謝らなければならないのは、ルナのほうだ。

ラグ・ヴァーダの武神をたおす力を持ちながら、イシュメルもダメだった。ルーシーのときも、アロンゾに殺されてしまった。武神を倒せなかった。

協力してもらったのに――。

「今度こそ――」

ルナは、決然と、顔を上げた。

「今度こそ、ラグ・ヴァーダの武神をたおすの」

 

白ネズミの映像は、記録だ。会話はできないはずだった。でも、ルナの言葉を聞いた白ネズミの王様は、微笑んでいるようにも見えた。

『まるで君たちは満月、ぼくたちは新月――この盤で向かい同士にいるように、ぼくと君は、いつでも協力体制にありながら、ほとんど出会ったことがなかった』

「……」

ルナは、彼の名を呼ぼうとして、その名すら、知らないことに気づいた。

『ぼくたちはネズミだけれど、それはそれはちいさな生き物だけれど、ラグ・ヴァーダの武神がつまづく穴くらいは、掘ることができるんだ』

 

ライオンやトラのように、武神の喉笛に、直接歯を立てることはできずとも。

 

『これは、ラグ・ヴァーダの武神をたおす占術、“シャトランジ!”』

青紫の光源を背負って、白ネズミは、白く輝いた。

「――!?」

『あなたに授けよう。“白ネズミの王”と、“白ネズミの女王”が、つくった秘術を――きっと、あなたが今度こそ、ラグ・ヴァーダの武神をたおすと信じて――』

 

プロジェクション・マッピングが消えた。

遊園地の世界が、ふうっと、あとかたもなく、消えた。

地面は、敷き詰められたチェスボードのゆか――エーリヒの、いやな予感は当たった。

 

『シャトランジ! ――起動』

 

白ネズミの王が手をかざすと、ルナの身体が後方に引っ張られた。

「プギャー!」

「ルナ!?」

デジャヴだ。
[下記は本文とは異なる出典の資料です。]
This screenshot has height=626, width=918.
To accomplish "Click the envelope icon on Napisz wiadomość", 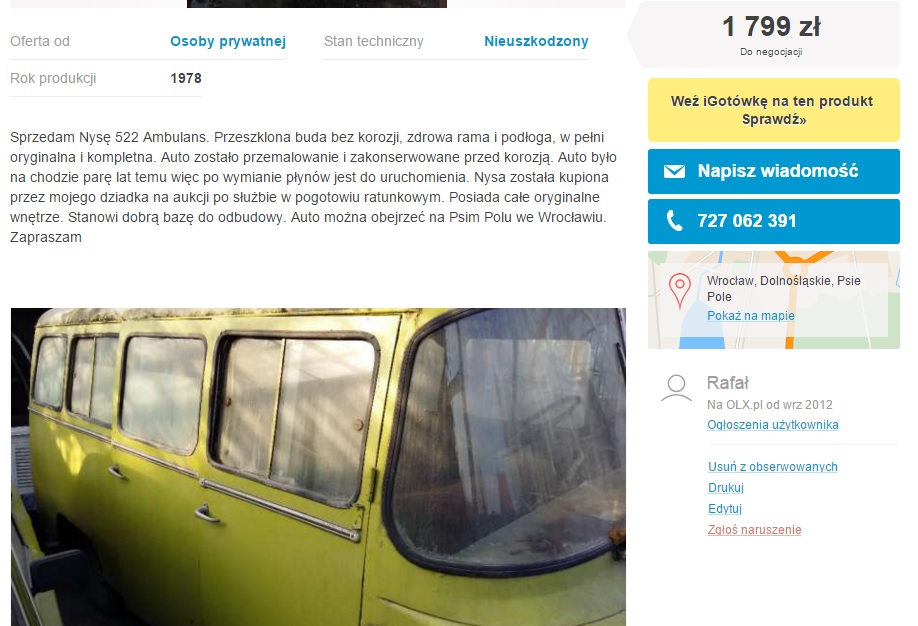I will 674,171.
今度は真砂名神社の階段の頂上ではなかったが、かつてと似たような状況になった。

ルナが、盤の端にある、王様の椅子に座っている――いや、強制的に、座らせられたのだ。

「ルナ!」

「うご、うご、うごかな……!」

ルナは、シートベルトなどで拘束されているわけではない。だが、椅子に張り付けられたように、動けなかった。